In CD4+ T cells, remission odds of patients with DMARDs, all of whom were in remission except one patient (Figure 1), were significantly higher compared with drug-naïve patients (Figure 3A). Of note, although there was no significance due to limited samples, SF samples had trend toward low remission odds as well as drug-naïve samples from peripheral blood, suggesting remission signature genes might represent pathogenic status of RA. Conversely, in comparison with HCs, they were similar values without difference of type of drugs, indicating all drugs pushed pathogenic gene expression profile of remission signature genes back to healthy state. Correspondingly, principal component analysis (PCA) using remission signature genes in CD4+ T cells demonstrated only drug-naïve samples made different cluster from others except naïve subset (Figure 3B). To validate classification ability of remission signature genes, PCA analysis was conducted using expression data in validation cohort. Along with earlier results, samples from patients in remission created cluster apart from those in non-remission, supporting robustness of remission signature genes of CD4+ T cells (Figure 3C).
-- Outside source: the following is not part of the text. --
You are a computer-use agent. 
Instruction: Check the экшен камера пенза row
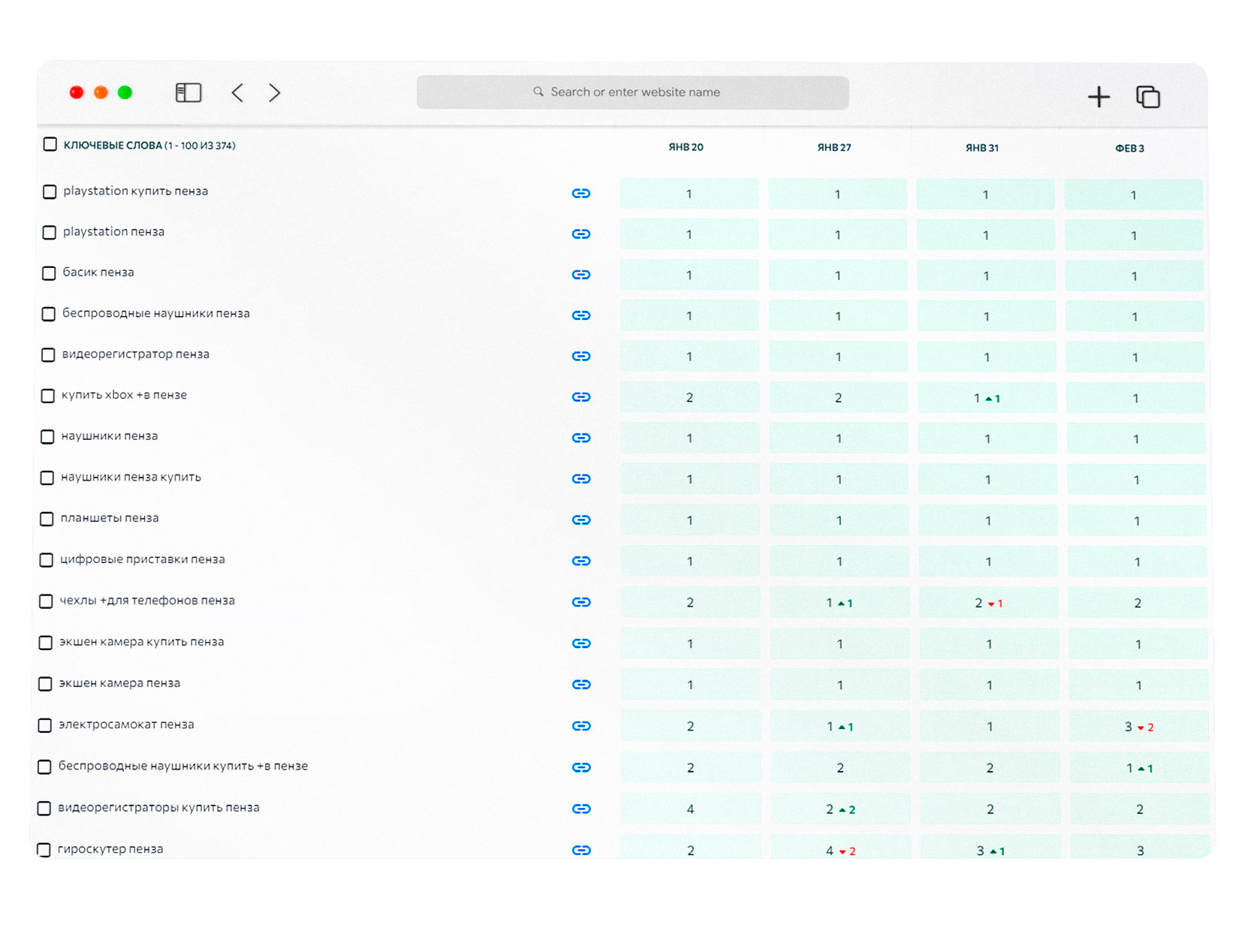[45, 684]
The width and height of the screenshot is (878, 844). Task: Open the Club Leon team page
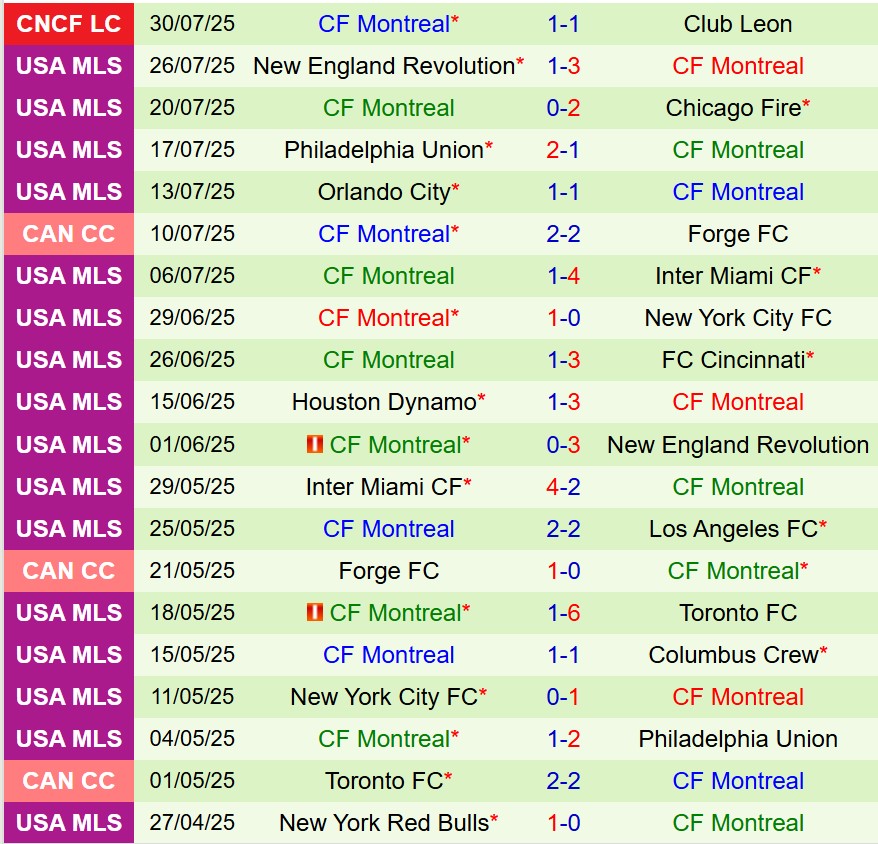coord(738,24)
Regarding to CD8+ T cell subpopulations, like CD4+ T cells, all of remission odds of patients with DMARDs were significantly higher compared with those of drug-naïve (Figure 4A). However, remission odds of some samples in groups of DMARDs were also significantly higher than those of HCs, suggesting selected genes in CD8+ T cells might not represent healthy state correctly. In addition, PCA demonstrated all clusters overlapped except TEM subpopulation (Figure 4B). Further, PCA using validation cohort also couldn’t show validity of selected genes, indicating vulnerable ability of remission signature genes in CD8+ T cells (Figure 4C).
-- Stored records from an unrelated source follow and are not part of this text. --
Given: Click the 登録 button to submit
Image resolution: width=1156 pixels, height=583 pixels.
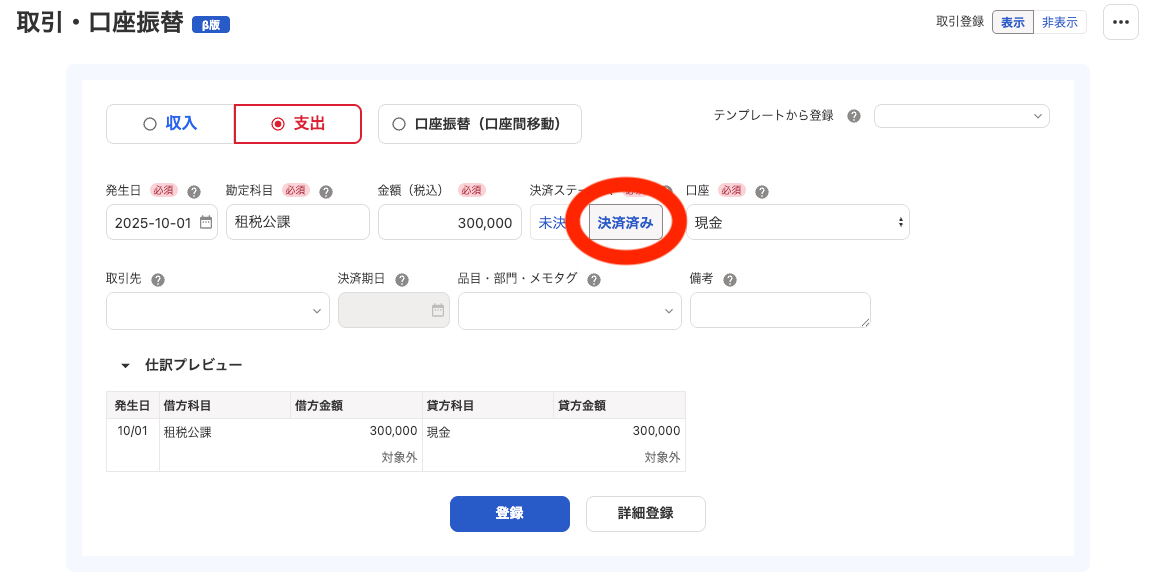Looking at the screenshot, I should [x=509, y=513].
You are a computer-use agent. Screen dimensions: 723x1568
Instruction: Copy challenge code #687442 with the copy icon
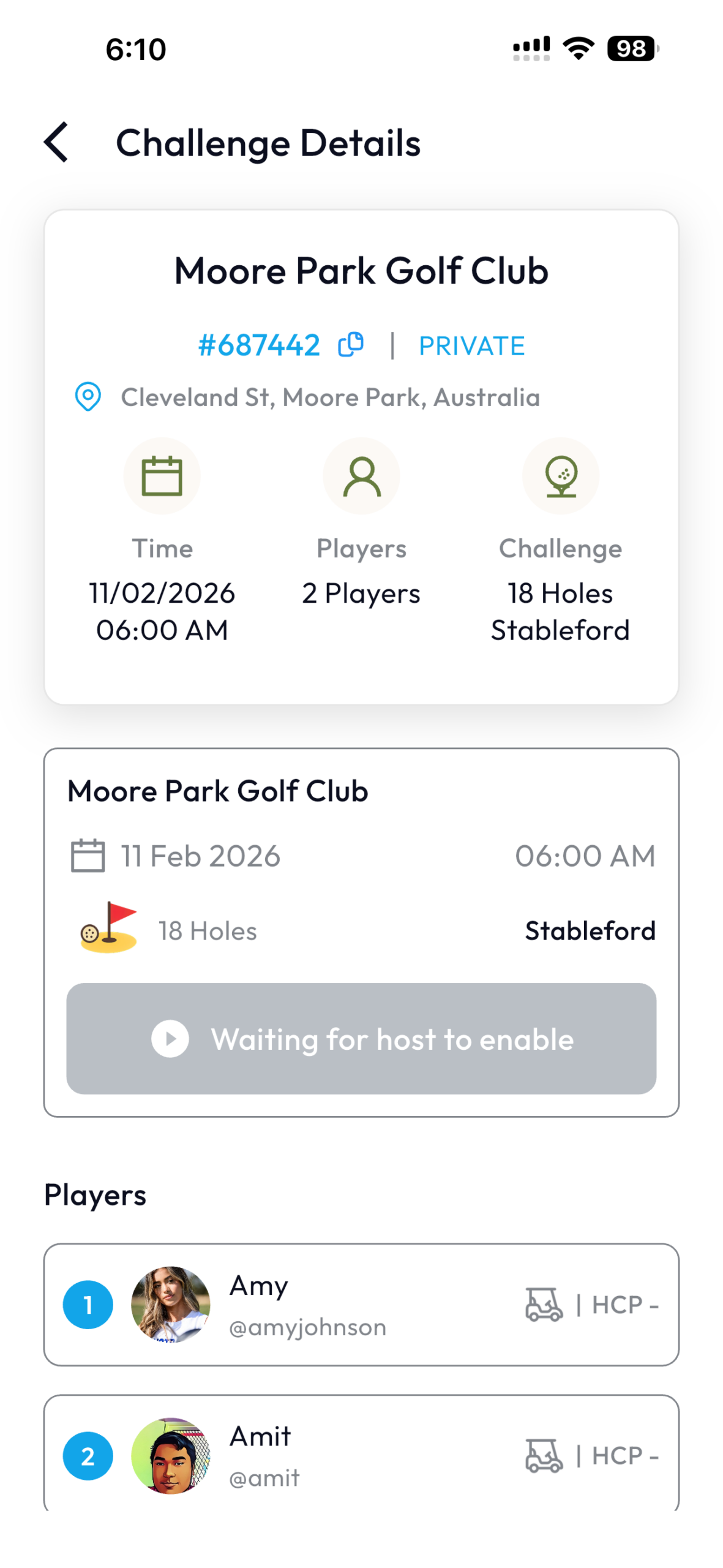click(351, 344)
Relations between molecular remission and following disease activity
To elucidate the benefits of MR, we next addressed whether there were any differences between patients in “deep” MR and non-deep MR. To achieve this goal, we conducted a follow-up study of consecutive 29 patients (MTX, n=10; IFX, n=10; TCZ, n=9) treated with DMARDs in derivation cohort for up to 12 months after the time point at measurement of gene expression. We defined MR of each cell subset as remission odds greater than average value of remission odds in each cell subset, and deep MR of each patient as the number of cell subsets in MR greater than 4 (maximum 7). Of the 29 patients treated with DMARDs, 12 and 17 patients were classified as deep MR and non-deep MR. Disease activity did not have a statistically significant difference at any time point (Figure 5A). Cumulative DAS28-ESR (described as AUC), however, of patients treated with TCZ in deep MR had a trend lower than those with TCZ in non-deep MR (12.48 [11.25-13.82] vs 18.26 [17.07-18.36], p = 0.19) (Figure 5B). In comparison among drugs, the difference was significant between patients treated with TCZ and those with MTX in deep MR. Although we conducted sensitivity analysis by changing outcome (e.g., DAS28-CRP and each component of DAS28) and definition of deep MR (e.g., the cut-off number of cell subpopulation, limited to CD4+ T cell subpopulations), we couldn’t find significant benefit of deep MR in our data (data not shown).